1kg前後まで育つとかなり美味とされる本種は、秋から冬が旬であるが、中でも皮の下に白い脂肪の層があるものは、脂が乗って非常に美味である[1][9]。
特に1.5kg前後の大型個体は、同サイズのカツオより美味とされ[11]、刺身としては「赤身魚の最高峰」[9]・「サバ・カツオ類ではもっともうまい」と評する向きもある[1]。
生食以外にも、煮付け・竜田揚げ・塩焼き・みりん干しなどでも賞味できる[1]。
このように美味なヒラソウダではあるが、混獲されるカツオより鮮度が落ちやすく[9][3]、商品価値は低いため、カツオの漁場である三重県の伊勢志摩地方では、漁師がカツオ漁の折に獲れたヒラソウダを、船上でぶつ切りにして醤油に漬け、あらかじめ用意した酢飯と混ぜ、即席のまかない料理として食べた[11]。同地方の郷土料理である、ちらし寿司の一種「手こね寿司」は、この漁師料理が起源とされる[11]。
ソウダガツオを「ウズワ」という地方名で呼ぶ静岡県伊東市では[26]、細かく刻んだ「ウズワ」のたたきと、同じく細かく刻んだ青唐辛子を和え、丼に盛り付けた白飯とともに食べる漁師直伝の料理「うずわめし」がある[27][28][26]。伊東市内の「究極のローカルフード」と称される「うずわめし」は[27][28]、以下のように3度の異なる味わいが楽しめる[26]。

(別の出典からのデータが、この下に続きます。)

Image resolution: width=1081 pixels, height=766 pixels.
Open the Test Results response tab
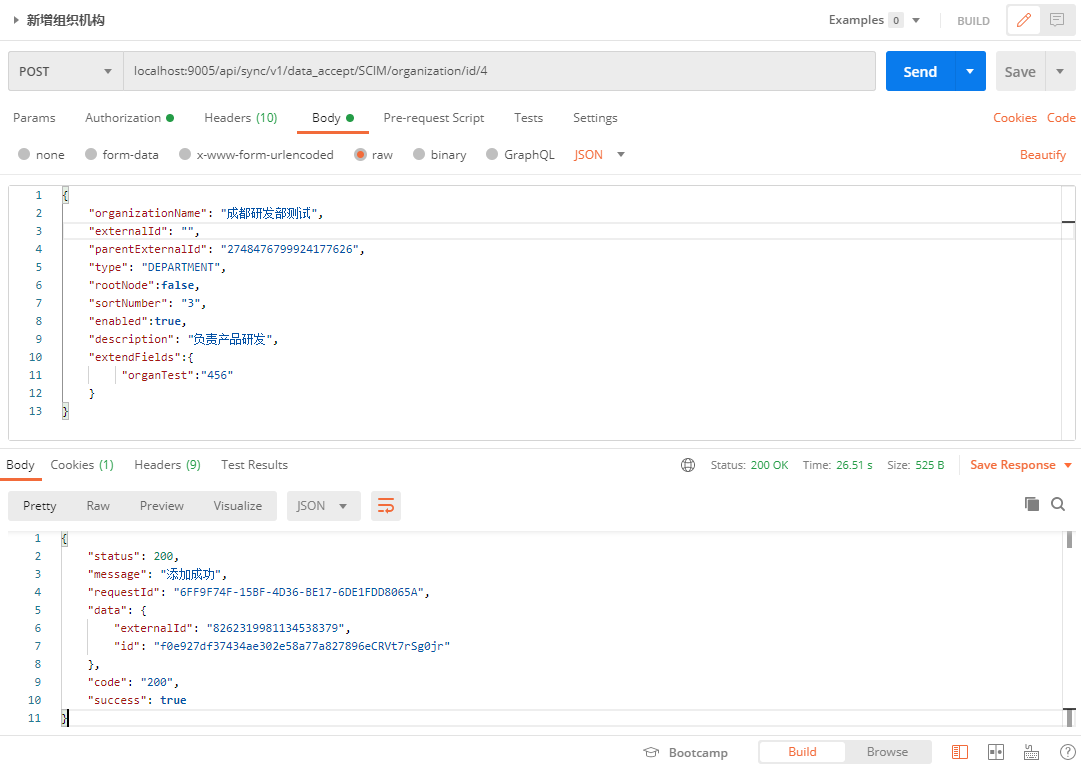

2016年7月26日、テレビ東京系列で放送された「なないろ日和!」では、タレント・藤原倫己、温泉ソムリエ・大藤浩一が、同市の海鮮食堂・居酒屋「伊豆鮮魚商 まるたか」(静岡県伊東市湯川1丁目16-6、地図、JR伊東線・伊豆急行伊豆急行線の伊東駅より徒歩1分)を訪れ、「うずわめし」を賞味した[26]。